Al congresso si parlerà certamente di economia e programmazione degli investimenti, anche se  i partiti si tengono lontani dal dibattito sul Recovery Plan. Nè il Pd nè altri hanno promosso iniziative, seppur virtuali. Perchè?

“E’ bene chiarire che non è possibile candidare progetti a lungo termine, nè progettualità senza progettazione esecutiva. Tutte le opere incluse devono essere completate entro il 2026. Per questo nel Piano Nazionale c’è la Napoli- Bari: l’intervento è già in corso, e serve a liberare risorse dello Stato che erano state appostate per quell’opera. La programmazione è sempre positiva, ma ci sono anche altri canali, come l’agenda europea 2021-27, il Piano per il Sud 2030, ed altri”.
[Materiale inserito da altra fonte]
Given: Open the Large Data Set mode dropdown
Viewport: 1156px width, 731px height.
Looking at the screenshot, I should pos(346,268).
Per questo occorre un disegno di insieme. Enti locali e Provincia hanno un ruolo determinante su viabilità e pianificazione urbanistica, ma sembrano distanti dalla questione. O no?
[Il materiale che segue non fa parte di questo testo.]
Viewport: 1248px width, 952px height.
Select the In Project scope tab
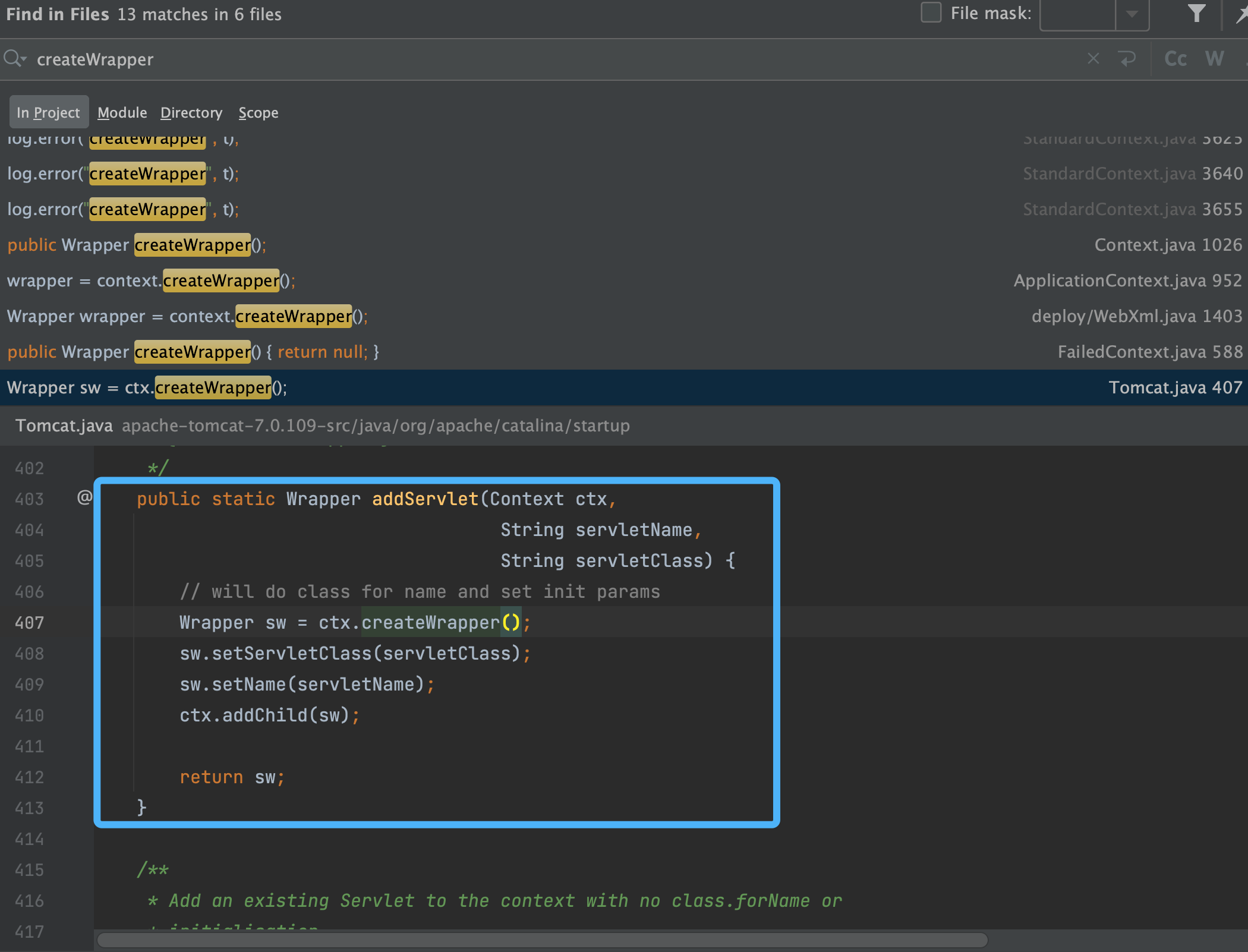click(48, 112)
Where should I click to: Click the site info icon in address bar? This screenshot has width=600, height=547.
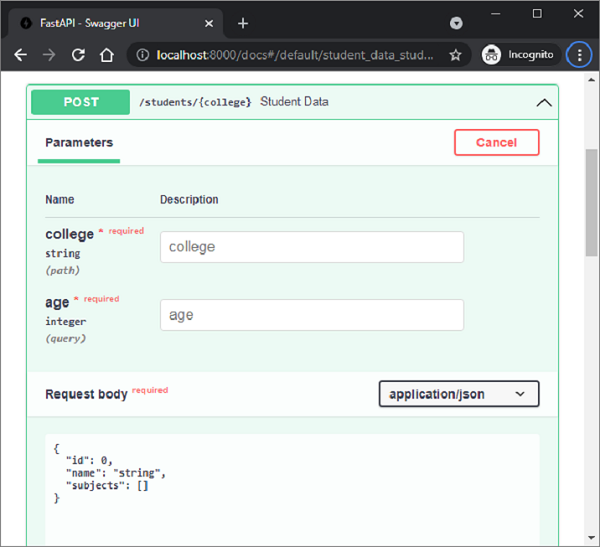(x=143, y=55)
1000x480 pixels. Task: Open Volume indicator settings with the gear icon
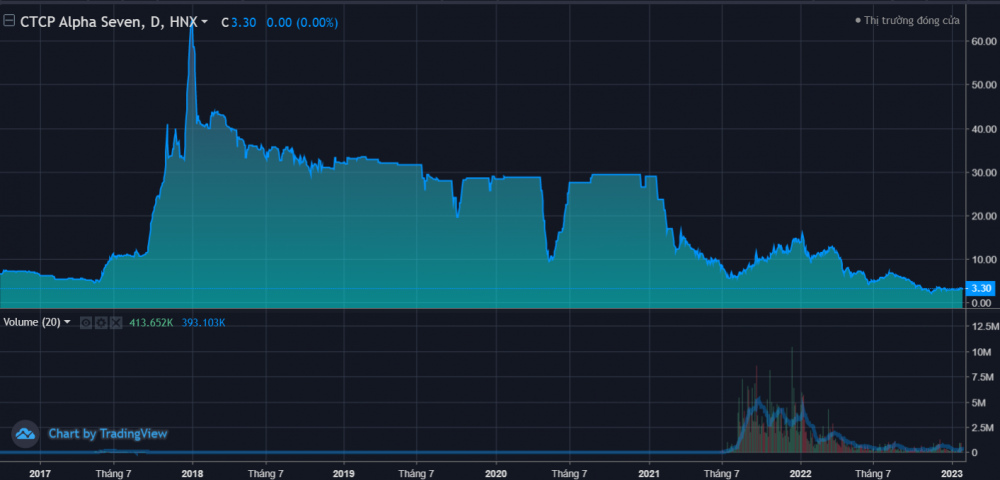click(101, 322)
“La Provincia intanto dovrebbe occuparsi essenzialmente della viabilità provinciale e della sua manutenzione. In più dovrebbe supportare i comuni che insistono intorno alla stazione Hirpinia per pianificare la logistica e il riammagliamento intorno a questa importante infrastruttura. La stazione Hirpinia non appartiene a Grottaminarda o ad Ariano e bene ha detto Gianluca Festa quando ha parlato della posizione baricentrica di Avellino rispetto alla stazione Hirpinia, alla stazione di Afragola e all’aeroporto a Capodichino. La stazione non a caso si chiama Hirpinia: è la stazione della provincia di Avellino ed ha una grande funzione nel contesto delle aree interne. Se non lo si comprende, si rischia di farla diventare una occasione mancata. L’Irpinia deve smettere di farsi la guerra al suo interno, ogni area della provincia deve seguire una sua vocazione e perseguirla. Non serve che tutti facciano la stessa cosa e tutti vogliano le stesse infrastrutture. Per esempio credo che Avellino città possa ritagliarsi un ruolo importantissimo sul tema dell’alta formazione post-universitaria e della ricerca scientifica”.